Richard Vines on the Free Offer

   Posted by: CalvinandCalvinism   in The Well-Meant Offer

Vines:

1)

Fifthly, That a man is not justified by the works that he does, or his duties, or compliance with th Law; but by the faith of Christ only, whom he lays hold of, being offered and freely tendered in the Gospel. 
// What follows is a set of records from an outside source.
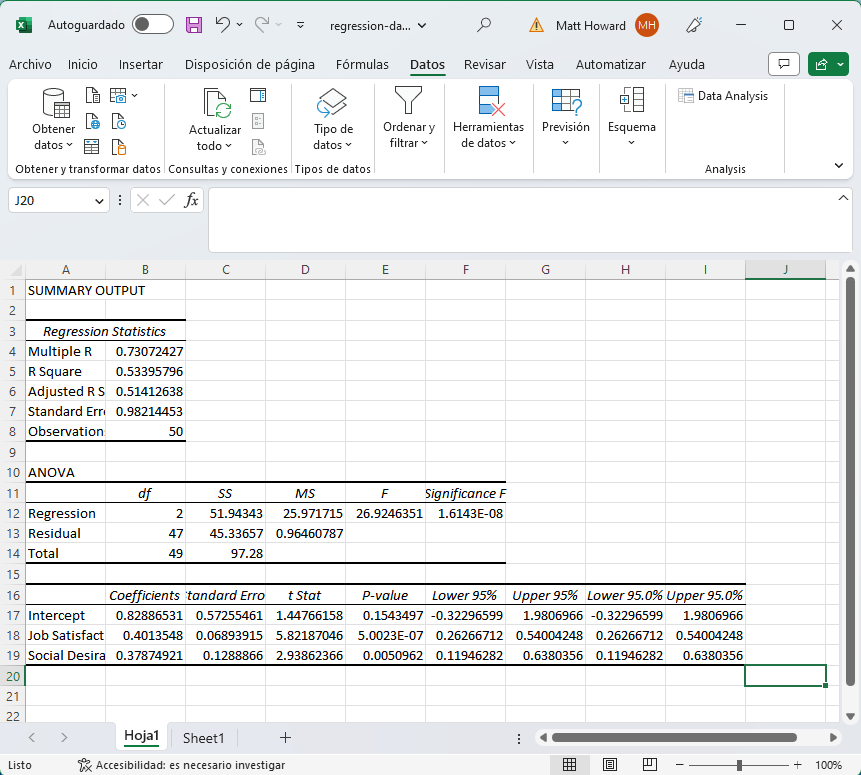This screenshot has width=861, height=775.
Task: Expand the formula bar
Action: pos(843,198)
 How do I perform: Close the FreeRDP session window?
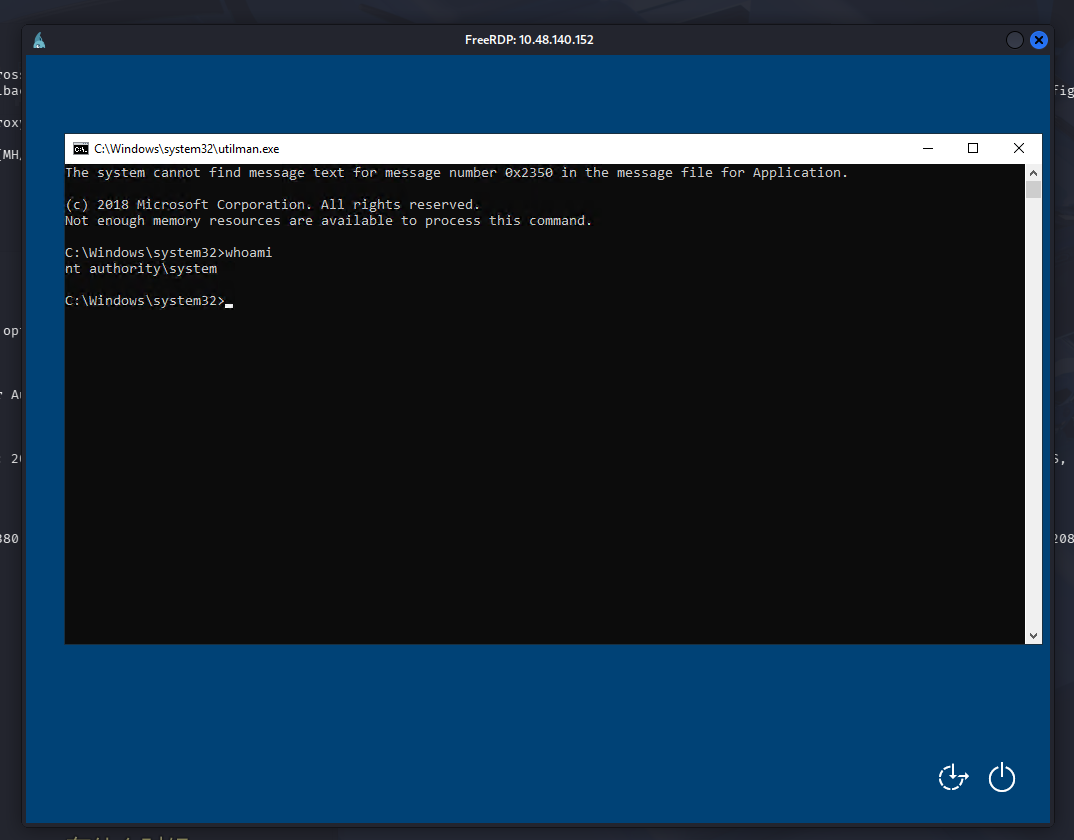pyautogui.click(x=1039, y=40)
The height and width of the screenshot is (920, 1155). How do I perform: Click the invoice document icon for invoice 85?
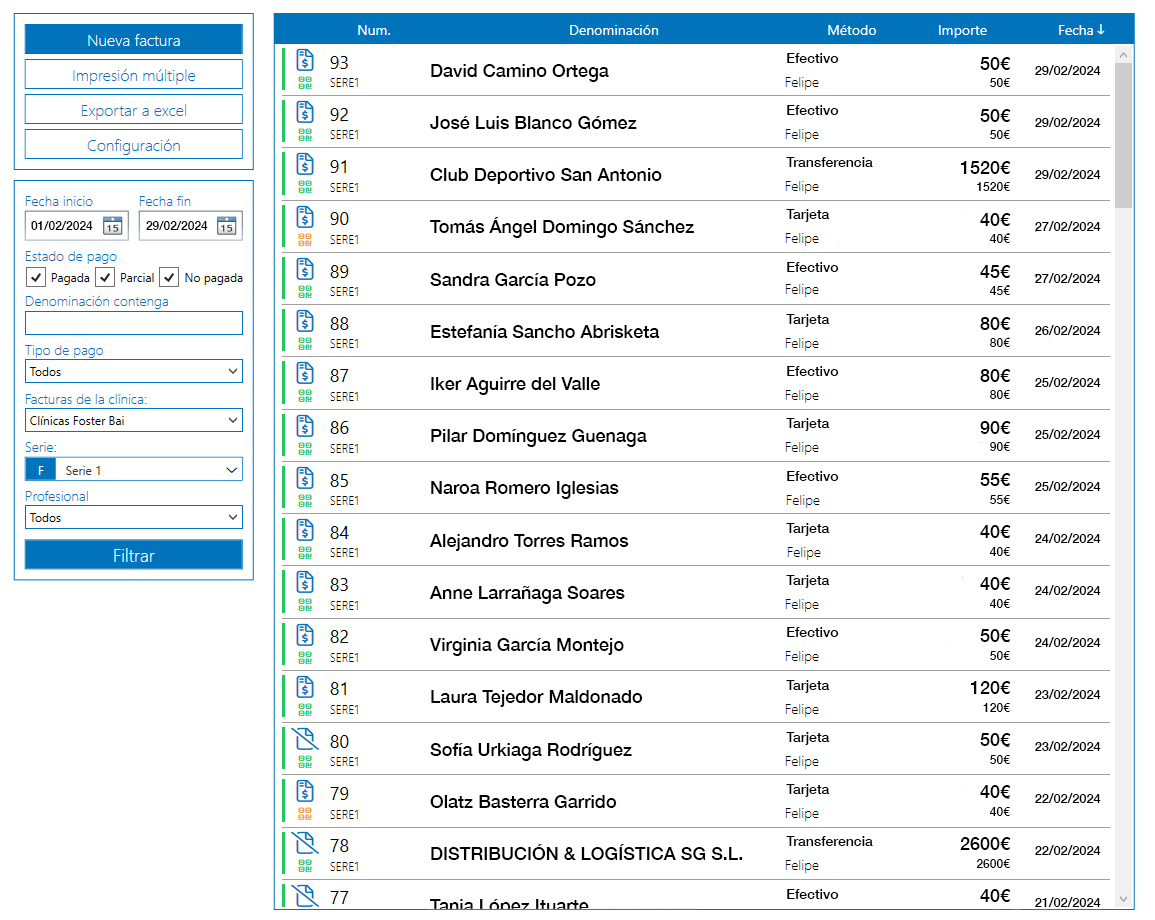pos(306,477)
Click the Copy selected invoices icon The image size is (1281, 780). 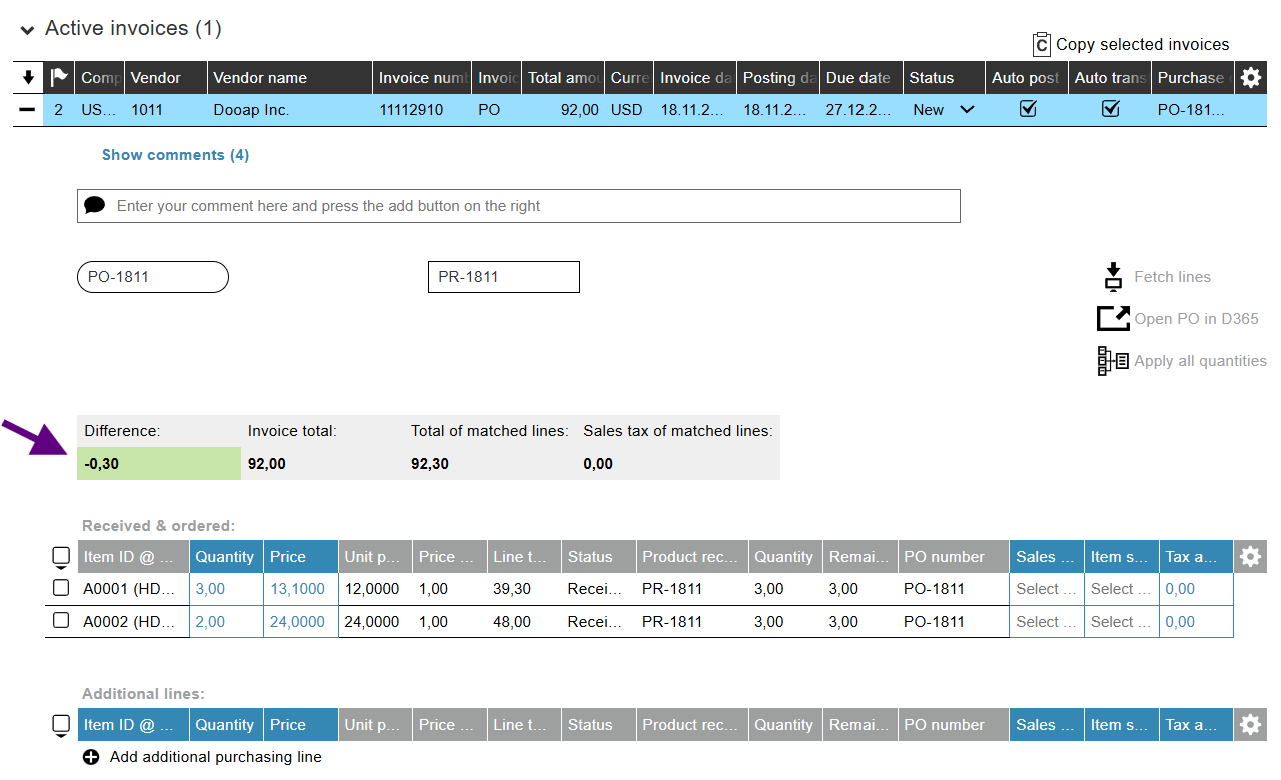click(1041, 44)
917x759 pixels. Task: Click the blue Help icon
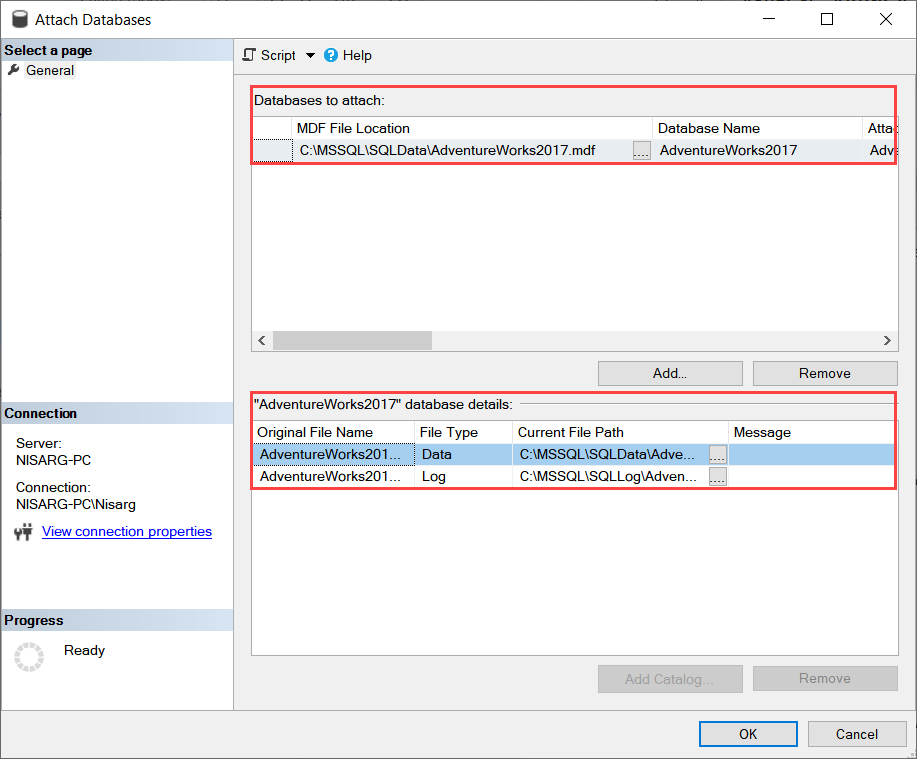pos(331,55)
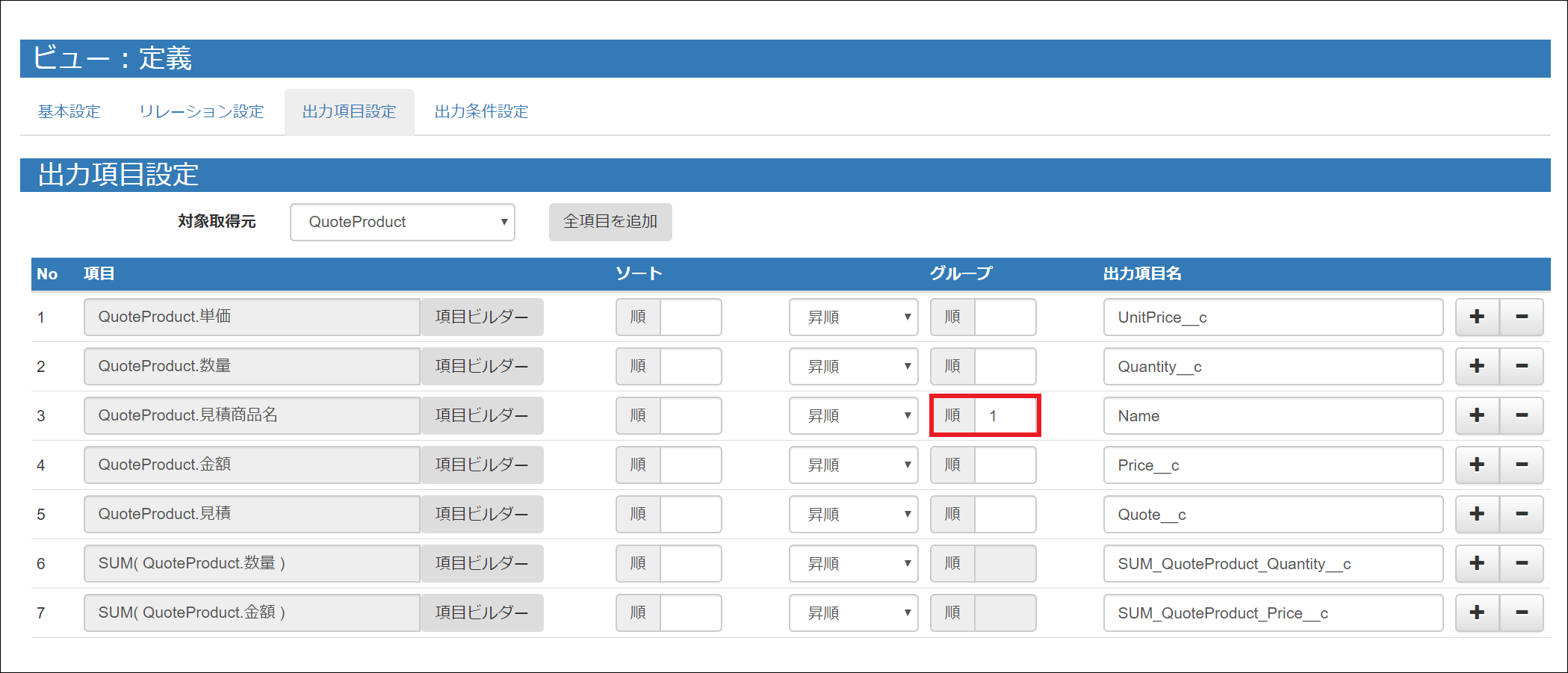
Task: Click the 全項目を追加 button
Action: [x=610, y=222]
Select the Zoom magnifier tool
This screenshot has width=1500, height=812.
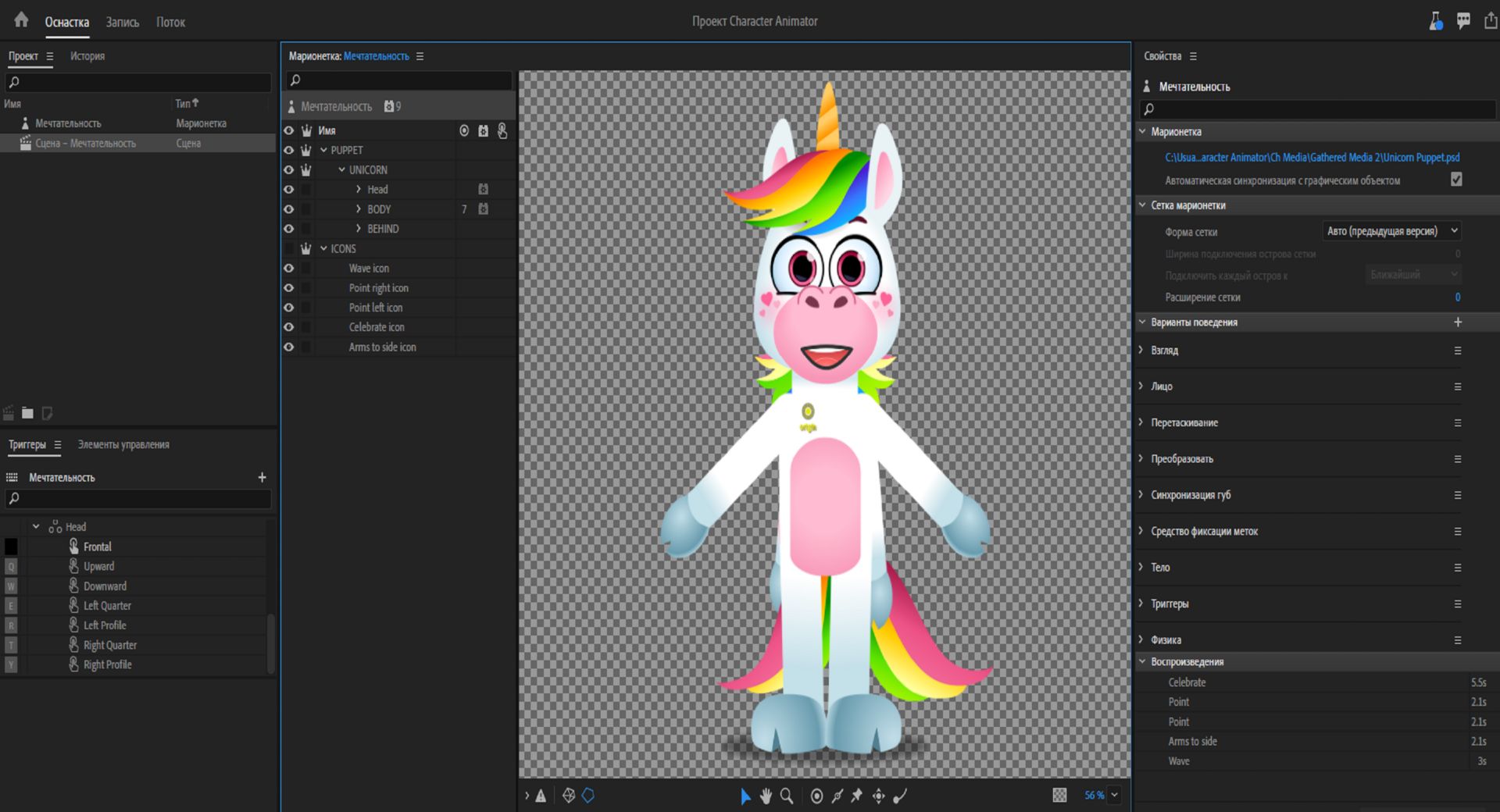[x=787, y=796]
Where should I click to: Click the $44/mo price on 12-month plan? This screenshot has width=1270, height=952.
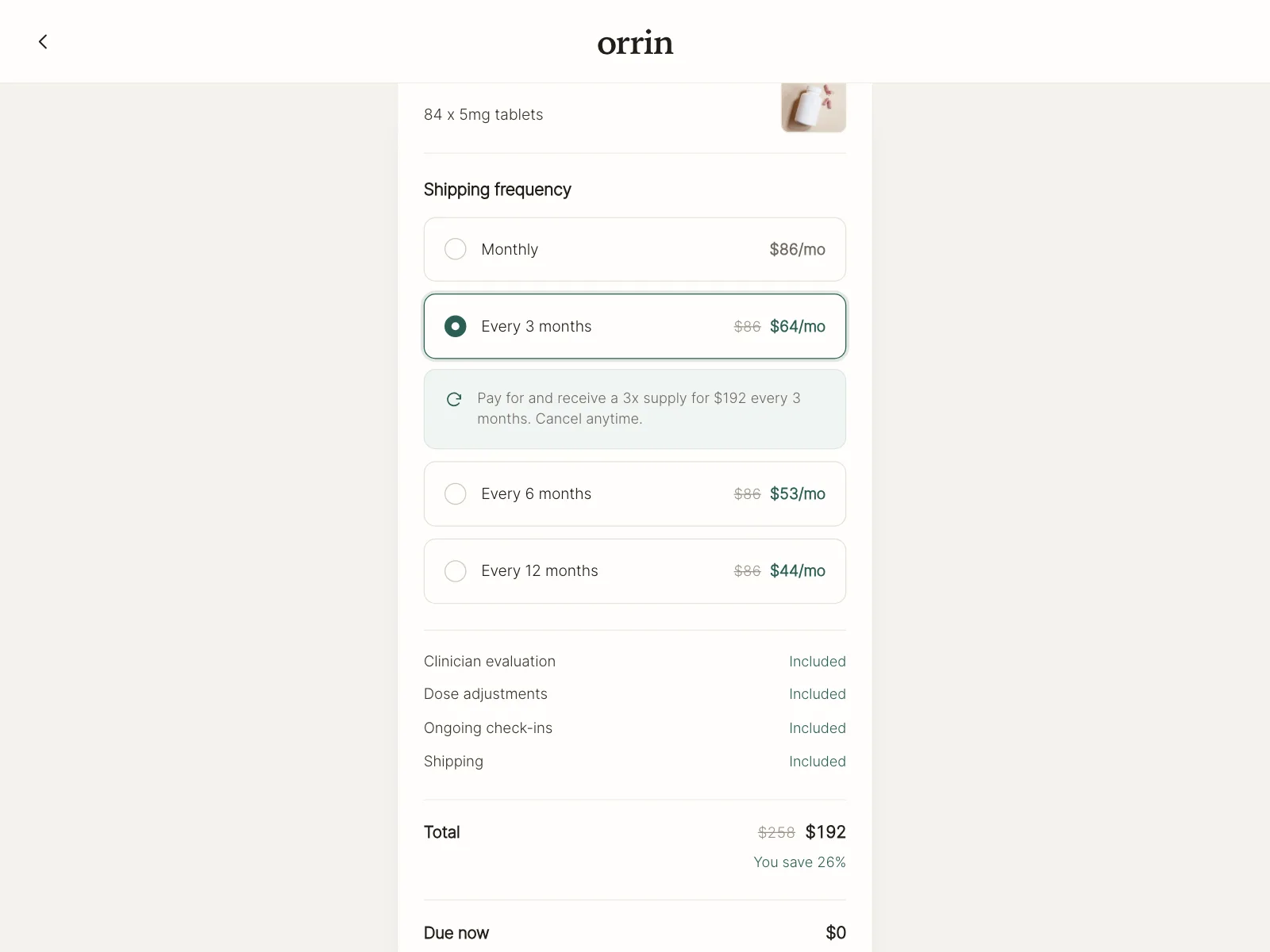[x=798, y=570]
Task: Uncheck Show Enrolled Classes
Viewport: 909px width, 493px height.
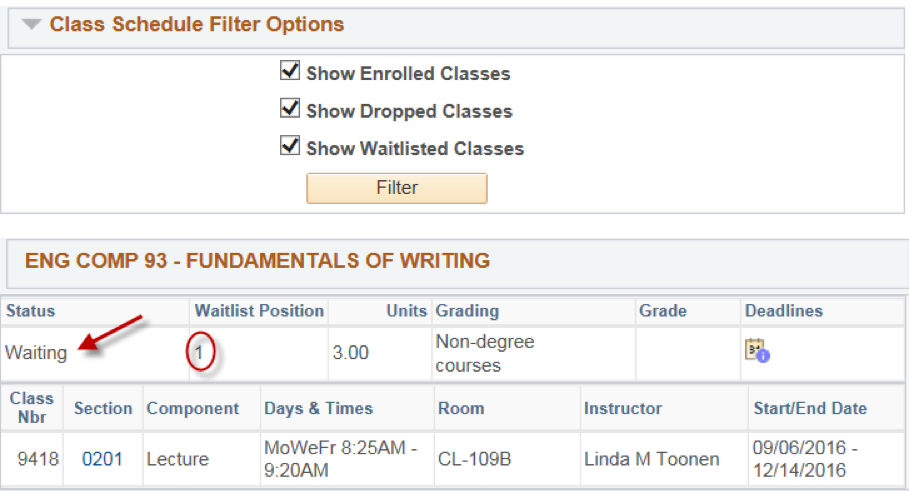Action: (290, 71)
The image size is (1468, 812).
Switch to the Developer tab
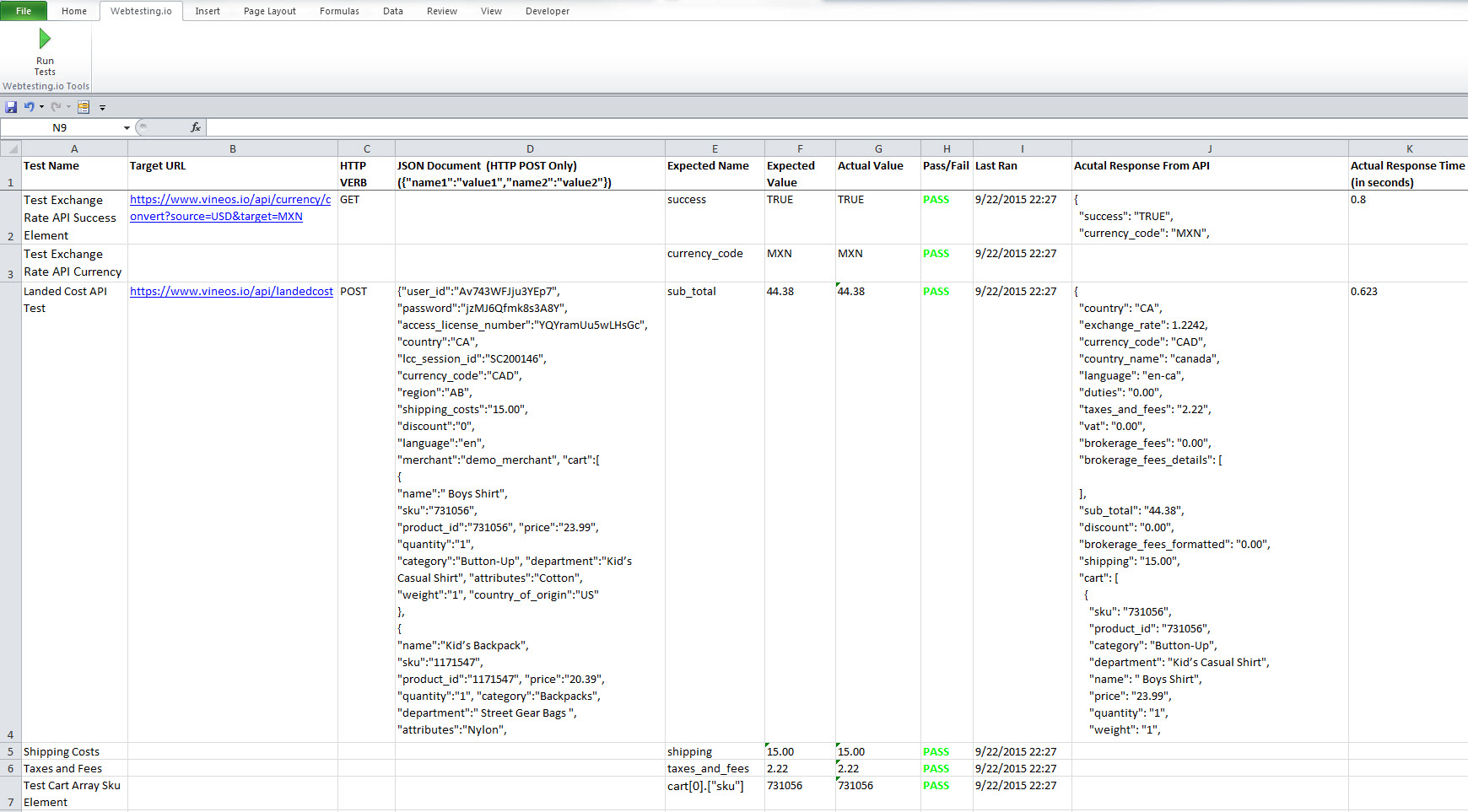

Richard Vines, God’s Drawing and Man’s Coming to Christ, Discovered in 32 Sermons on John 6.44, (London: Printed for Abel Roper, at the Sun Against St. Dunstans Church in Fleet Street, 1662), 9.

2)

And therefore we must distinguish between the offer of free grace, and the effects of it: grace in the offer of it may be common to all, and in a sort universal, but in the effects you shall always observe grace to be of a differencing nature; it discriminates and makes a difference between one and another in salvation, and therein is the glory of it; and reason will show, that so far as it differences one from another, it is not universal: for that which differences, cannot be universal; the election has obtained, and the rest were hardened, Rom. 11.

 Richard Vines, God’s Drawing and Man’s Coming to Christ, Discovered in 32 Sermons on John 6.44, (London: Printed for Abel Roper, at the Sun Against St. Dunstans Church in Fleet Street, 1662), 13-14.